Penser que la décarbonation de l’économie soit un enjeu exclusivement public ou exclusivement privé est une notion illusoire. Les actions porteuses de valeur ne pourront être que le fruit de partenariat public/privé, dans une logique de groupement type intérêt économique qui mettra à contribution l’ensemble des maillons de la chaîne de valeur. Certes la construction d’écosystèmes tels que celui de l’hydrogène vert ne peut pas, à court terme et en sortie, donner tout de suite une compétitivité par rapport à ceux issus des énergies fossiles. C’est pour cela qu’il faut identifier les filières pilotes qui ont la capacité et l’envergure nécessaire pour valoriser la décarbonation de leurs produits, et couvrir ainsi le renchérissement induit par ce changement de technologie sans porter préjudice à l’activité concernée. Certains constructeurs automobiles, par exemple, ont déjà démontré un intérêt certain pour de l’acier décarboné.

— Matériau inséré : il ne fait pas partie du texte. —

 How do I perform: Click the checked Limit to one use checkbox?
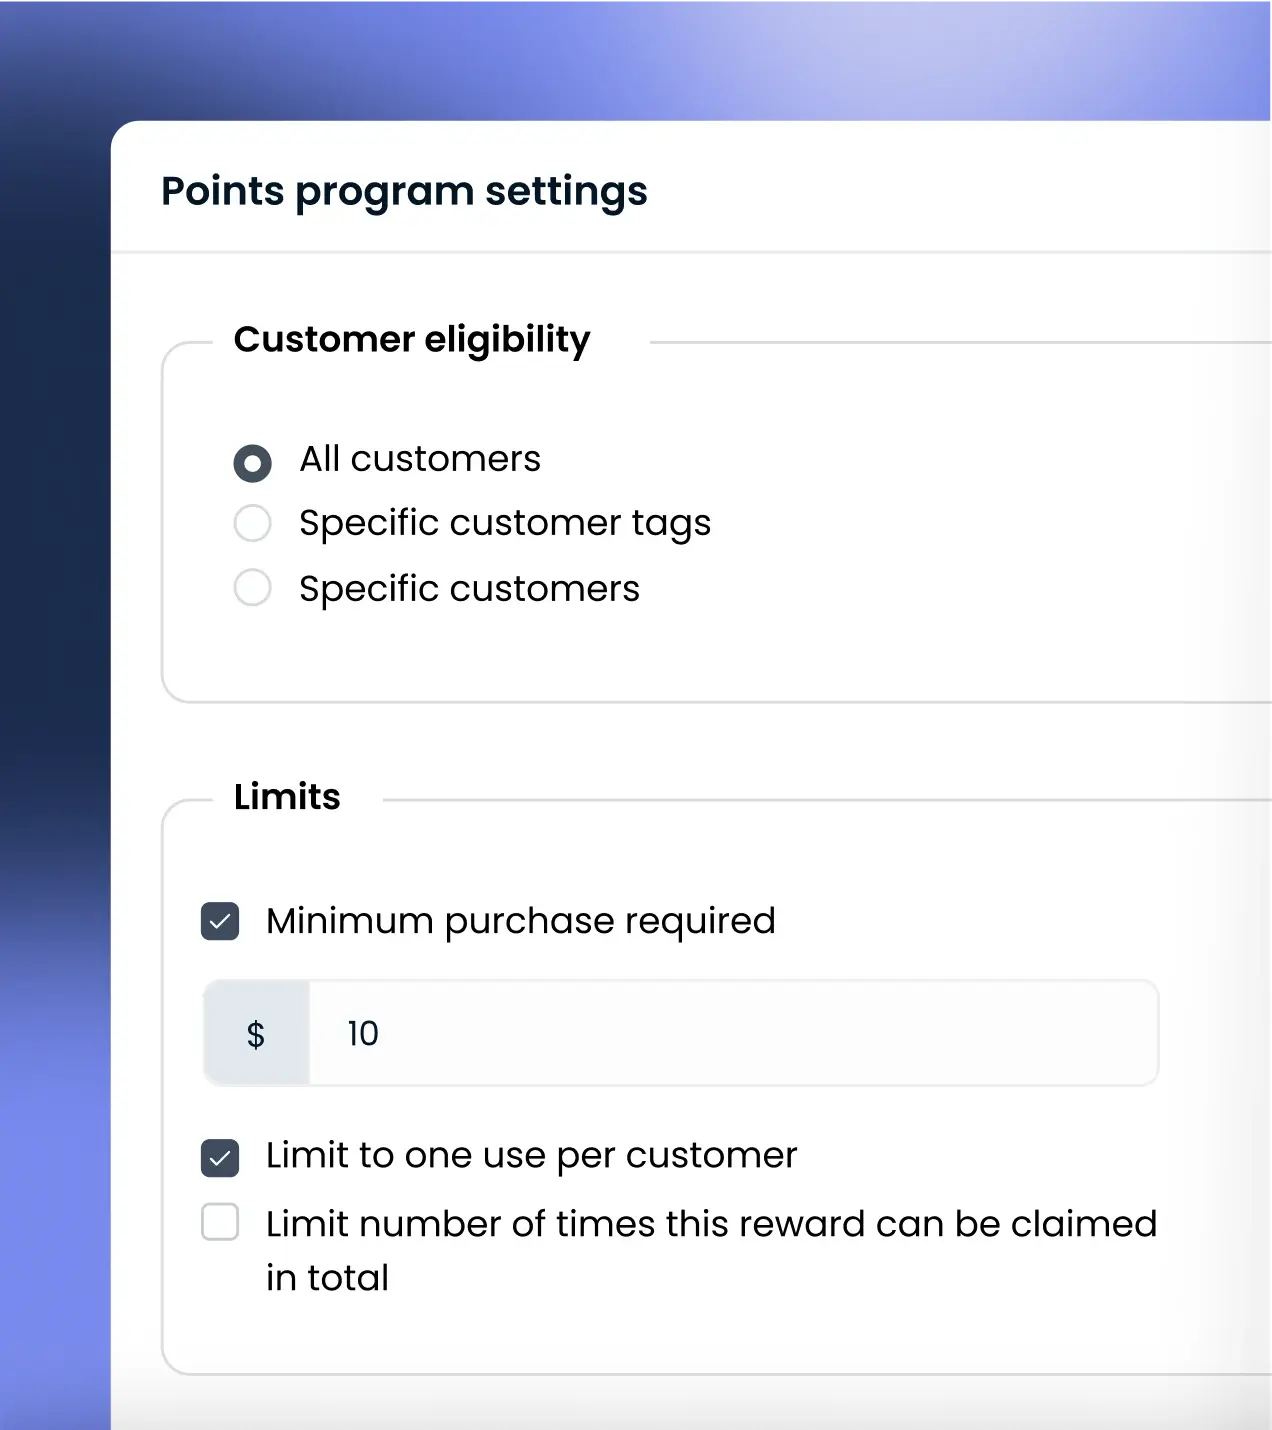[220, 1156]
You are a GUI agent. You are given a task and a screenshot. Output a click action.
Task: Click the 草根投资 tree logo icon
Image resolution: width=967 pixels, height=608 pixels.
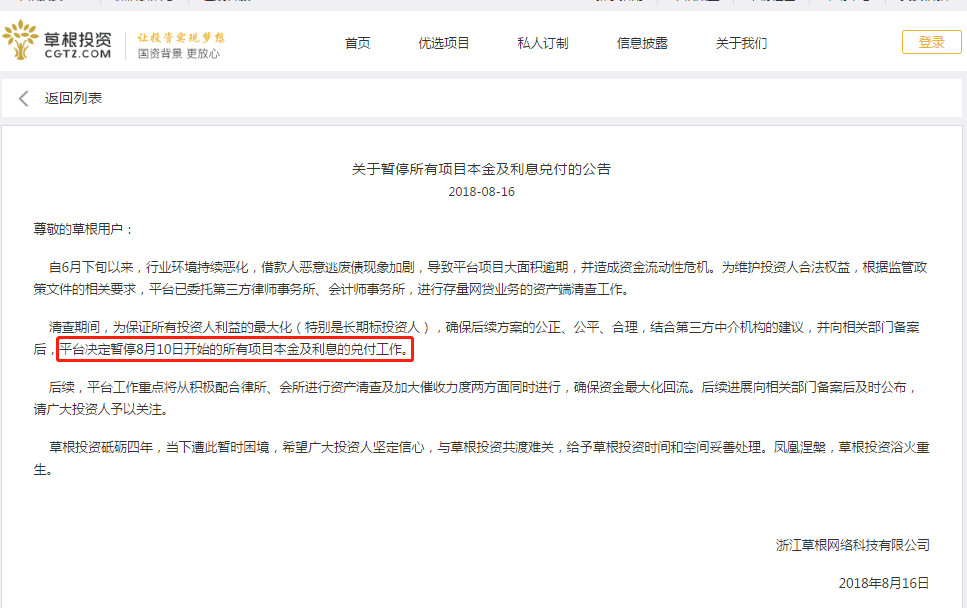[21, 41]
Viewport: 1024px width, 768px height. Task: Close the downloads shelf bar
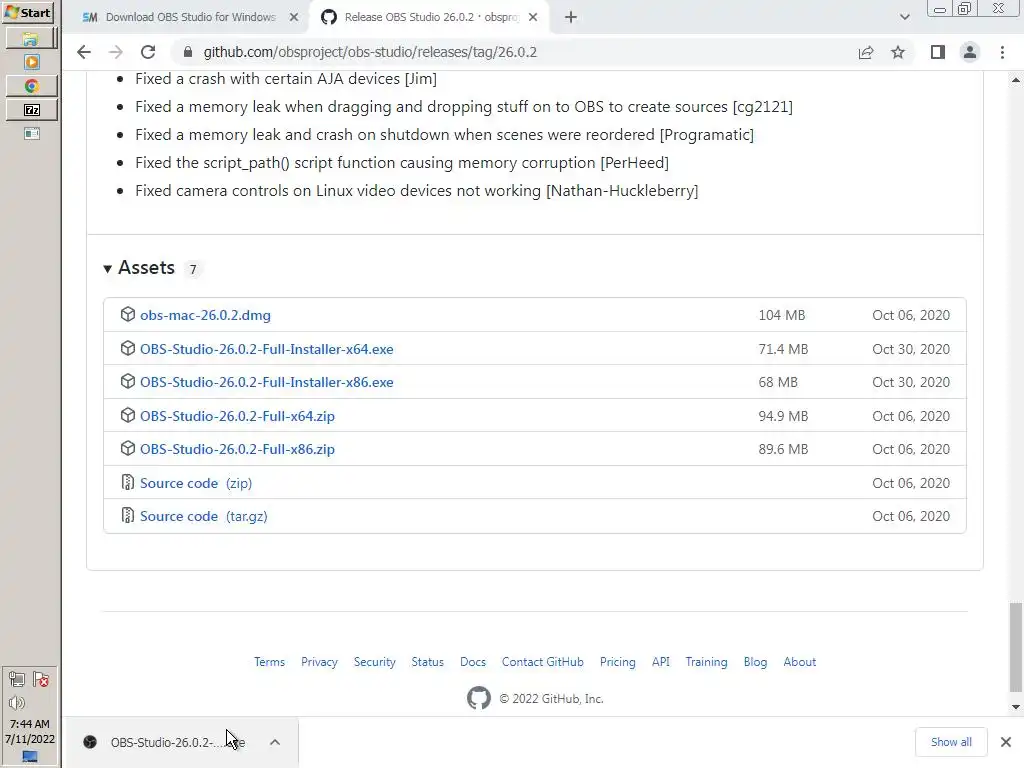1005,742

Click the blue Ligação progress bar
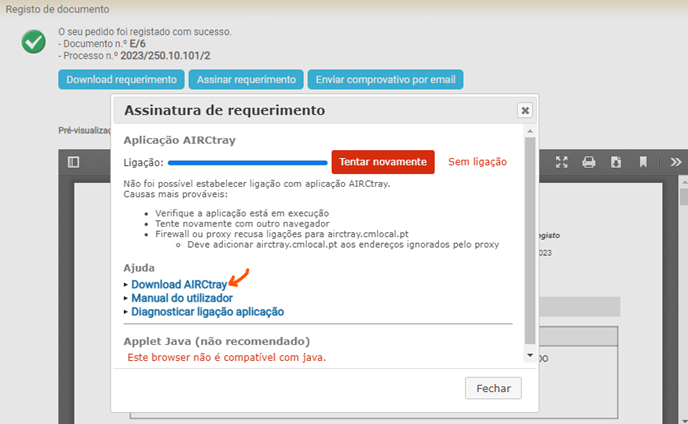pyautogui.click(x=247, y=162)
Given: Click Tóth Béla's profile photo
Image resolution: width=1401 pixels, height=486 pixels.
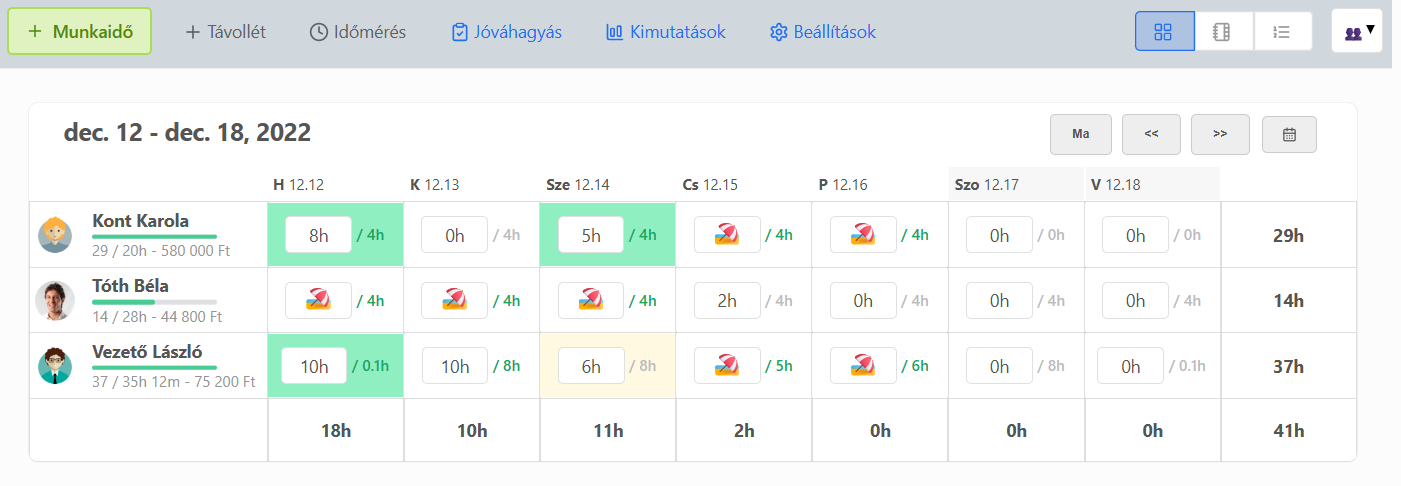Looking at the screenshot, I should pos(55,300).
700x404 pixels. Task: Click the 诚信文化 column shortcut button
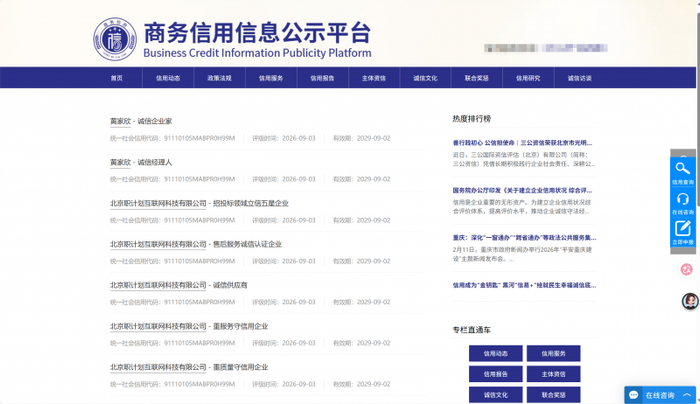pos(496,395)
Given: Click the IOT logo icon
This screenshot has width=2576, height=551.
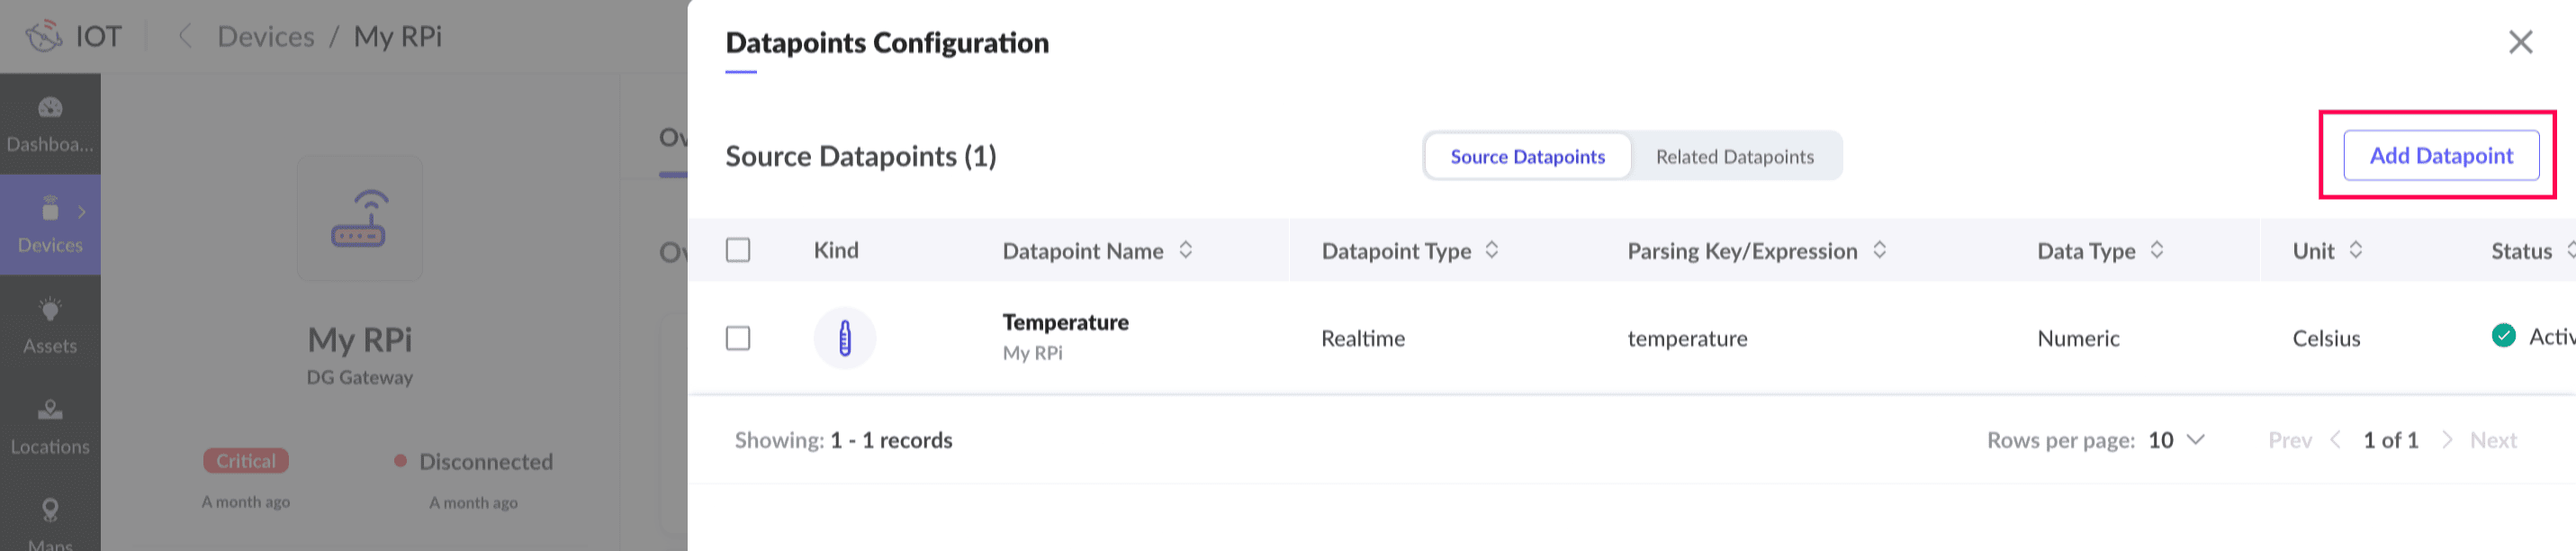Looking at the screenshot, I should pos(44,37).
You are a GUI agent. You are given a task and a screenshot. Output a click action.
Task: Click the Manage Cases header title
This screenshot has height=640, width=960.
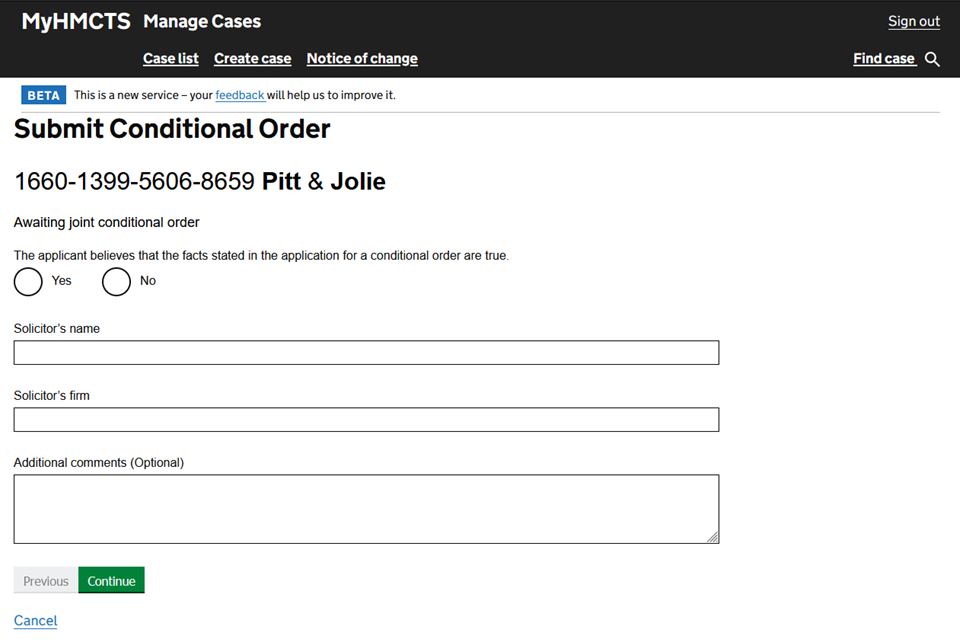click(x=202, y=21)
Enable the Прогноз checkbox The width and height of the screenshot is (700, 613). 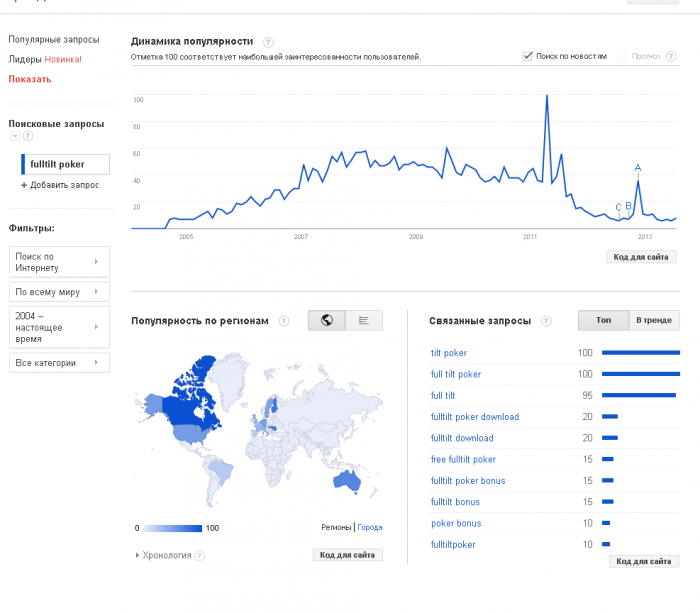(623, 57)
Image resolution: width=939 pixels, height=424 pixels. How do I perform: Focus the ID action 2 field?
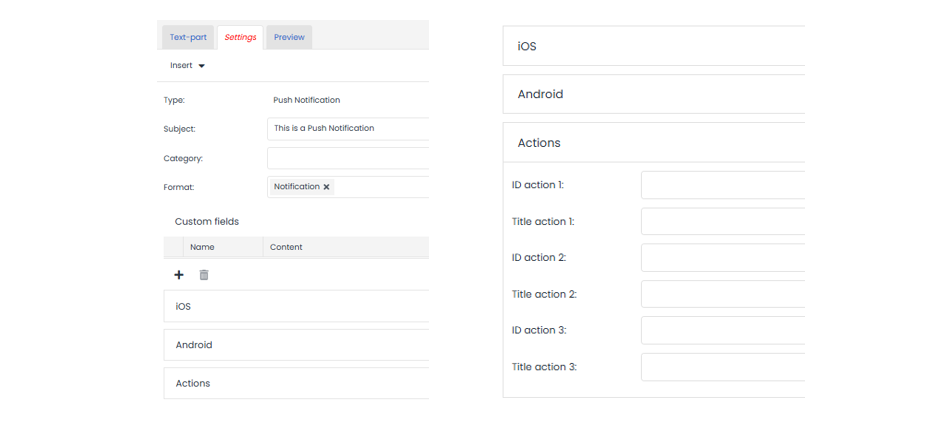tap(722, 258)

Comme je l’ai dit auparavant, les gouvernements ont un rôle important à jouer et notamment pour promouvoir ce travail en écosystème, en assurant les dotations de compétitivité sur le court terme pour favoriser l’effet d’échelle. Il est aussi de la responsabilité de tous de s’assurer que cette transformation bénéficie à toutes les économies concernées et permette à chacune d’entre elles d’en tirer profit pour le développement du tissu industriel local. J’avais fait référence à Internet et à la toile, ce point est important car justement la dynamisation des acteurs locaux directs et indirects, pourront chacun, à l’échelle d’une région, d’un pays ou de groupe de pays être un nœud de cette toile sans pour autant exposer celle-ci à une compétition débridée. On pourrait également s’inspirer du modèle européen de monétisation des émissions de carbone tout en l’adaptant au contexte de chacun pour une meilleure efficience et appropriation. Ce « business model » caractérisé par sa forme multisectorielle aura l’avantage d’induire une distribution plus large en termes de retombées économiques positives territoriales, nationales ou internationales mais nécessitera une forte implication des pouvoirs publics, des industriels et des investisseurs.